RESIDENTS OF DALLAS, Houston, and Austin may remember Camille Barnett as a city official who spent more time tending to her public image than to their public services. For example, despite her good press clips, she resigned as Austin city manager in 1994 after a $31 million accounting error was discovered at a city-owned hospital. Now the citizens of Washington, D.C., are making Barnett’s acquaintance—and it hasn’t been a very pleasant experience.

Last December Barnett was hired as D.C.’s first chief management officer, a $155,000-a-year position created after Congress shifted most of the mayor’s powers to the city’s unelected financial control board. Barnett, who reports to the control board, was charged with overseeing about 80 percent of D.C. government’s day-to-day operations. The idea was that the self-described “dragon lady,” who holds a Ph.D. in public administration from the University of Southern California, would bring a tough attitude and a raft of managerial skills to a famously dysfunctional bureaucracy. But so far, she doesn’t have much to show for her efforts. Democratic mayoral candidate Tony Williams says he’s disappointed in Barnett; GOP candidate Carol Schwartz calls her missteps “apalling” and “frightening.”

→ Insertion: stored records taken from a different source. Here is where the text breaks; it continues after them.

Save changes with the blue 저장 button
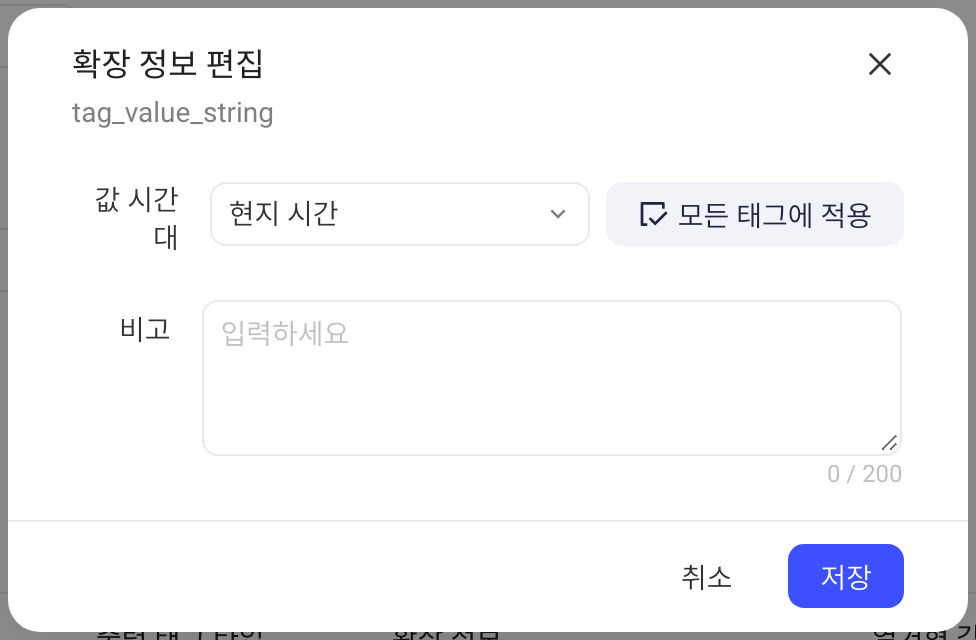 click(845, 576)
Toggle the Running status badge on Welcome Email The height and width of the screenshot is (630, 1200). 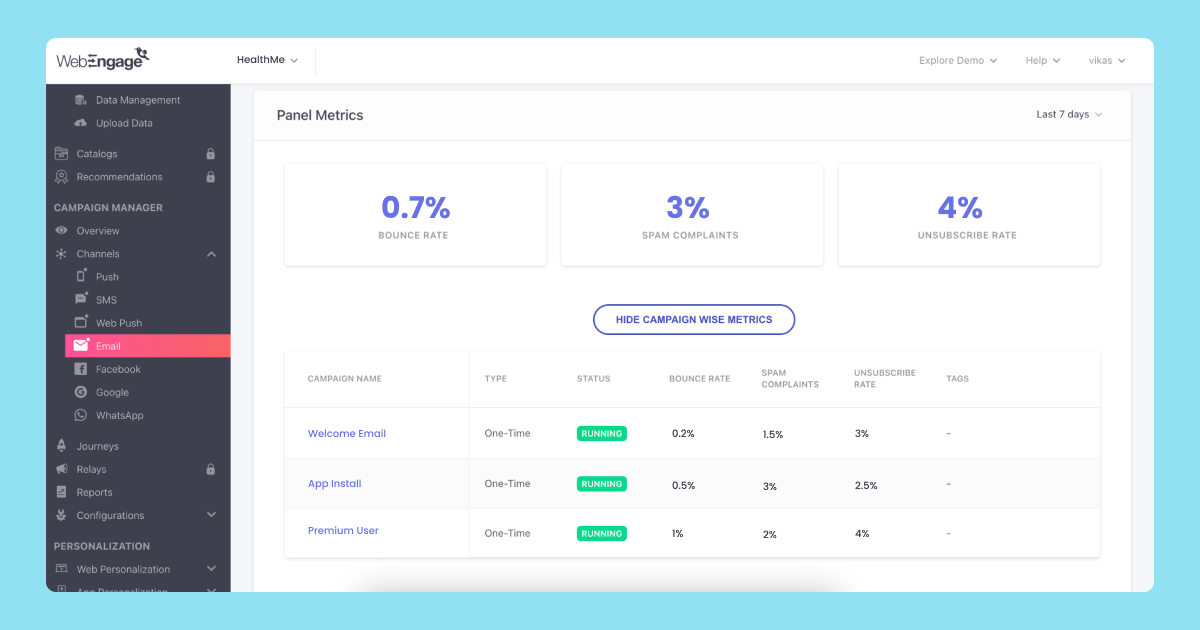coord(601,433)
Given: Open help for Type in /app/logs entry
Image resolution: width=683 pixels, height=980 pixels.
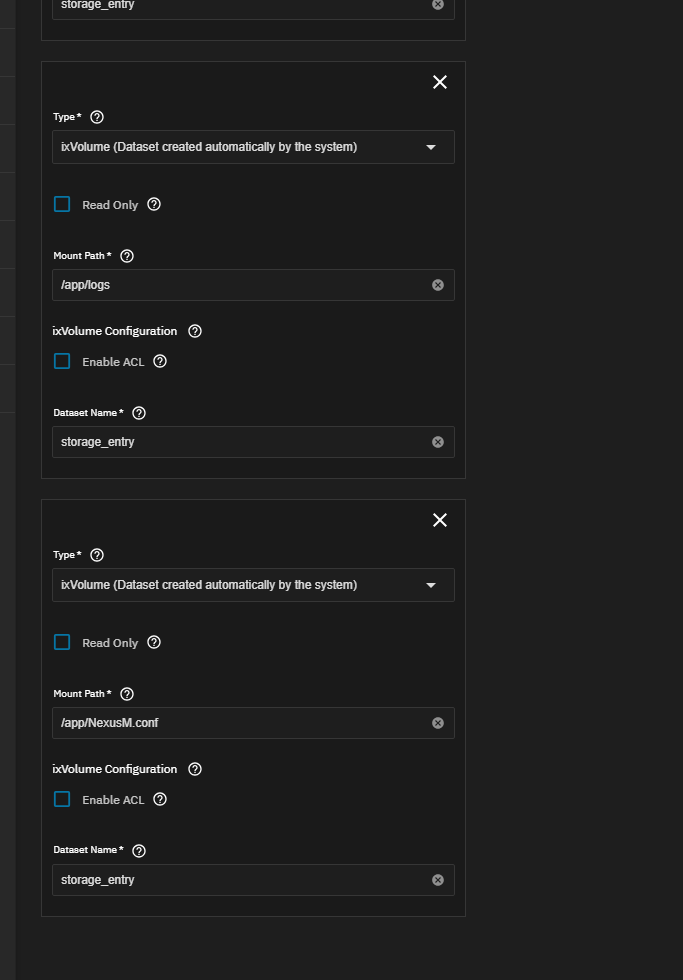Looking at the screenshot, I should pyautogui.click(x=97, y=117).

Part of the problem is that city services like garbage collection, which were a wreck when Barnett took over, are still in shambles. Her critics attack her for talking a good game while failing to deliver, though she mounts a spirited if jargony defense. “Our track record in terms of producing visible results for citizens is quite good,” she says. More troubling than charges of underperformance, however, are recent episodes that suggest Barnett’s office may be guilty of the kind of mismanagement that drove the feds to take over the city in the first place. In early August the control board canceled an $893,000 no-bid consulting contract that Barnett had arranged for one of her old Texas chums, Cheryl Dotson, who had been working as her interim deputy. According to the chairman of the control board, the $893,000 contract would have exceeded the total revenue of Dotson’s Houston-based firm last year. Moreover, Barnett had not sought the control board’s approval for the contract—a requirement for any noncompetitive contract worth more than $500,000. “It was a mistake,” Barnett concedes, “but I don’t think that the control board thinks it was anything more than a procedural problem.”

Just weeks after that controversy erupted, Michael Hernon, the city’s former chief technology officer, ignited another one. He accused Barnett of firing him for refusing to endorse a $50 million no-bid contract with Plano’s Electronic Data Systems—a company with which Dotson had a relationship. Barnett and Dotson insist that Hernon is a disgruntled ex-employee, but D.C.’s inspector general is looking into the allegations. The FBI and the General Accounting Office are also investigating Barnett’s office on other procurement-related matters.

All of the scrutiny appears to be taking a toll on those around Barnett. Several of the high-priced consultants she hired, including Dotson, have departed, and some observers wonder if Barnett might soon do the same. “If you had to give her a grade, she’d get a big, fat F,” says community activist Dorothy Brizill. “I’m taking bets as to whether she lasts until January.”